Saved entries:

>>>

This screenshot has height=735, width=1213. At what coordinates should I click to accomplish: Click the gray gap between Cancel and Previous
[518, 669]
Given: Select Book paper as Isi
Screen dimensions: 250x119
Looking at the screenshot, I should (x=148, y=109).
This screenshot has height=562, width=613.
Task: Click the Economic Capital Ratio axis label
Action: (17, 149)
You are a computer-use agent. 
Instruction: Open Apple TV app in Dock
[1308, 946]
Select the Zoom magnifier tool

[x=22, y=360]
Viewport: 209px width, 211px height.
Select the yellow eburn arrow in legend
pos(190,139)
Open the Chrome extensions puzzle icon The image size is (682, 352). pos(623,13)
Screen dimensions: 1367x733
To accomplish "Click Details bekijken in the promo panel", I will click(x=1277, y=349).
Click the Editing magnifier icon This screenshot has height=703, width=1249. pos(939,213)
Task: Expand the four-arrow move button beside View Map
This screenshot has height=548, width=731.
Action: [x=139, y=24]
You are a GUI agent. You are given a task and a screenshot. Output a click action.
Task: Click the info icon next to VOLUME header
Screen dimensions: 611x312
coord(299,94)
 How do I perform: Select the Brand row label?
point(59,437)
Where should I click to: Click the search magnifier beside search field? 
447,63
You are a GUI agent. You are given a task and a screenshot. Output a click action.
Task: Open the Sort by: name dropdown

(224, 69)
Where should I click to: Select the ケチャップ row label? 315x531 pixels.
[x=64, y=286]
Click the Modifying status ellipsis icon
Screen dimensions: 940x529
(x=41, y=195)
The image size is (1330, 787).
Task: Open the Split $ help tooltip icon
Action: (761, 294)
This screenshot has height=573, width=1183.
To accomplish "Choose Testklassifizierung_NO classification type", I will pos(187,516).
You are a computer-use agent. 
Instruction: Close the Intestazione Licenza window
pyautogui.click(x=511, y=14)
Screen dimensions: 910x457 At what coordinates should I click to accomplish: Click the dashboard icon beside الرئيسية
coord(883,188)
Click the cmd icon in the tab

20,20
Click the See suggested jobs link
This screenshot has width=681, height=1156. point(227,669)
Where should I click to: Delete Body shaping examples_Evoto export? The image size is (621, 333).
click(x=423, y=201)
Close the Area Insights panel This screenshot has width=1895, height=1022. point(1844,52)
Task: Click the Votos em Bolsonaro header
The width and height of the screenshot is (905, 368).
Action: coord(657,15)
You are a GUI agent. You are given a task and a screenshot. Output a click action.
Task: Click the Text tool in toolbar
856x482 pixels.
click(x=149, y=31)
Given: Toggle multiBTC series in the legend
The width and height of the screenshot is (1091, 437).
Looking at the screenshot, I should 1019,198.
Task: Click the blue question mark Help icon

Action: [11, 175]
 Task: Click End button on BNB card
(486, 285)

<<<

• Directive: Rewrite the data above, swapping each "Screen dimensions" for "Screen size" and leaving everything else unchanged.

• Exercise result:
This screenshot has height=735, width=1213. At what coordinates should I click to accomplish: Click the gray gap between Cancel and Previous
[518, 669]
Given: Select Book paper as Isi
Screen size: 250x119
Looking at the screenshot, I should (x=148, y=109).
This screenshot has height=562, width=613.
Task: Click the Economic Capital Ratio axis label
Action: (17, 149)
You are a computer-use agent. 
Instruction: Open Apple TV app in Dock
[1308, 946]
Select the Zoom magnifier tool

[x=22, y=360]
Viewport: 209px width, 211px height.
Select the yellow eburn arrow in legend
pos(190,139)
Open the Chrome extensions puzzle icon The image size is (682, 352). pos(623,13)
Screen size: 1367x733
To accomplish "Click Details bekijken in the promo panel", I will click(x=1277, y=349).
Click the Editing magnifier icon This screenshot has height=703, width=1249. pos(939,213)
Task: Expand the four-arrow move button beside View Map
This screenshot has height=548, width=731.
Action: [x=139, y=24]
You are a GUI agent. You are given a task and a screenshot. Output a click action.
Task: Click the info icon next to VOLUME header
Screen size: 611x312
coord(299,94)
 How do I perform: Select the Brand row label?
point(59,437)
Where should I click to: Click the search magnifier beside search field? 
447,63
You are a GUI agent. You are given a task and a screenshot. Output a click action.
Task: Open the Sort by: name dropdown

(224, 69)
Where should I click to: Select the ケチャップ row label? 315x531 pixels.
[x=64, y=286]
Click the Modifying status ellipsis icon
Screen size: 940x529
(x=41, y=195)
The image size is (1330, 787).
Task: Open the Split $ help tooltip icon
Action: (761, 294)
This screenshot has height=573, width=1183.
To accomplish "Choose Testklassifizierung_NO classification type", I will pos(187,516).
You are a computer-use agent. 
Instruction: Close the Intestazione Licenza window
pyautogui.click(x=511, y=14)
Screen size: 910x457 At what coordinates should I click to accomplish: Click the dashboard icon beside الرئيسية
coord(883,188)
Click the cmd icon in the tab

20,20
Click the See suggested jobs link
This screenshot has width=681, height=1156. point(227,669)
Where should I click to: Delete Body shaping examples_Evoto export? The image size is (621, 333).
click(x=423, y=201)
Close the Area Insights panel This screenshot has width=1895, height=1022. point(1844,52)
Task: Click the Votos em Bolsonaro header
The width and height of the screenshot is (905, 368).
Action: coord(657,15)
You are a GUI agent. You are given a task and a screenshot. Output a click action.
Task: Click the Text tool in toolbar
856x482 pixels.
click(x=149, y=31)
Given: Toggle multiBTC series in the legend
The width and height of the screenshot is (1091, 437).
Looking at the screenshot, I should 1019,198.
Task: Click the blue question mark Help icon

Action: [11, 175]
 Task: Click End button on BNB card
(486, 285)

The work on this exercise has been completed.